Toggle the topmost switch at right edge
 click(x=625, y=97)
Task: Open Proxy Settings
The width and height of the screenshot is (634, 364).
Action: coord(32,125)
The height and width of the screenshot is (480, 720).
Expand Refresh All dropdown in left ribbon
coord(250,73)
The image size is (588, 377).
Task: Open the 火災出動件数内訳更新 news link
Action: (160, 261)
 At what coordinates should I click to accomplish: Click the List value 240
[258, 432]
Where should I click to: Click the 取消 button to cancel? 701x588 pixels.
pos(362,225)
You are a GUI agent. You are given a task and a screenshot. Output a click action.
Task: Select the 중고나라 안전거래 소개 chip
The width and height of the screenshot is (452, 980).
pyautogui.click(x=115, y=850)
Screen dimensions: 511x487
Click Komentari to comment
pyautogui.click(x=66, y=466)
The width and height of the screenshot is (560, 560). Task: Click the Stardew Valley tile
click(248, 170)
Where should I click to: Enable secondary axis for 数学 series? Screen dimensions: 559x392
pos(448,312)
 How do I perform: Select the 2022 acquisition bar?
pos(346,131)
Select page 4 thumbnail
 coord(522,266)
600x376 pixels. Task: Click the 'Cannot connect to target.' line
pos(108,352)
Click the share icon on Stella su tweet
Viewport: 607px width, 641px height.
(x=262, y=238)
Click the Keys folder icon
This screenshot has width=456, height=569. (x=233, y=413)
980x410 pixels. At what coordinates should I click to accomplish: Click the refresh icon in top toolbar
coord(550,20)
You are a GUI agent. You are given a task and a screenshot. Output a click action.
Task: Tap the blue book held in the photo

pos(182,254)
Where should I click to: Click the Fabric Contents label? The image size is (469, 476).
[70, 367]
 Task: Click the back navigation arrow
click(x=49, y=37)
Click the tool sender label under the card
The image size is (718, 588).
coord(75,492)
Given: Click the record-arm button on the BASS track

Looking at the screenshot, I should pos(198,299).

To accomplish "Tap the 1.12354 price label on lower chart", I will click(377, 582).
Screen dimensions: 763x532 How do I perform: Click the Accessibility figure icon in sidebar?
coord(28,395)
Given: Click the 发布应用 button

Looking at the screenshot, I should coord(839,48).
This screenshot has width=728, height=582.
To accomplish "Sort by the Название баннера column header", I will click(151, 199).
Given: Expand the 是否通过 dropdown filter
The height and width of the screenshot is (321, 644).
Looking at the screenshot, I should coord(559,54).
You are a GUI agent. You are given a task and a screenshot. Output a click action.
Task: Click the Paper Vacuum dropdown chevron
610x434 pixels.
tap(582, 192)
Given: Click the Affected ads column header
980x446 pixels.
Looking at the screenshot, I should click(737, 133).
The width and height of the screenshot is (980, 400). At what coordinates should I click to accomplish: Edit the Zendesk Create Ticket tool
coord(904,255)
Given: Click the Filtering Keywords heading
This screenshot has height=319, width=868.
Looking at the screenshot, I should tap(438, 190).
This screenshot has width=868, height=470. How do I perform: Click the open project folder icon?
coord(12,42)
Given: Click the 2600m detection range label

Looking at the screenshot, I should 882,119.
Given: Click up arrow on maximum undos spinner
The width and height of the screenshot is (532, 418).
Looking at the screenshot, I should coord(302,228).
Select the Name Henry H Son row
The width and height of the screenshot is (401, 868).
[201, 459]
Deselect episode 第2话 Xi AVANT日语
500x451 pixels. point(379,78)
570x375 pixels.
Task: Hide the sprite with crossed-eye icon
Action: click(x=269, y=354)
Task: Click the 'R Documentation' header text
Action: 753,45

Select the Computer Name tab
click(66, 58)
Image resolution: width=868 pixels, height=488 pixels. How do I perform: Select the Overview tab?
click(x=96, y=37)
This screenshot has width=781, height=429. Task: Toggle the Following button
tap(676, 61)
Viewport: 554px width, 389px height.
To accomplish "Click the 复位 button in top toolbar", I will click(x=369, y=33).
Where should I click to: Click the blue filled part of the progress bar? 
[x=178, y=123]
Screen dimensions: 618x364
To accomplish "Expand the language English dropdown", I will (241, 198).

ASSIGNMENT
Copy out the lines of the data where the string "column" occurs.

RESULT OF THE TASK
To accomplish "Sort by the Название баннера column header", I will click(151, 199).
Given: Click the Affected ads column header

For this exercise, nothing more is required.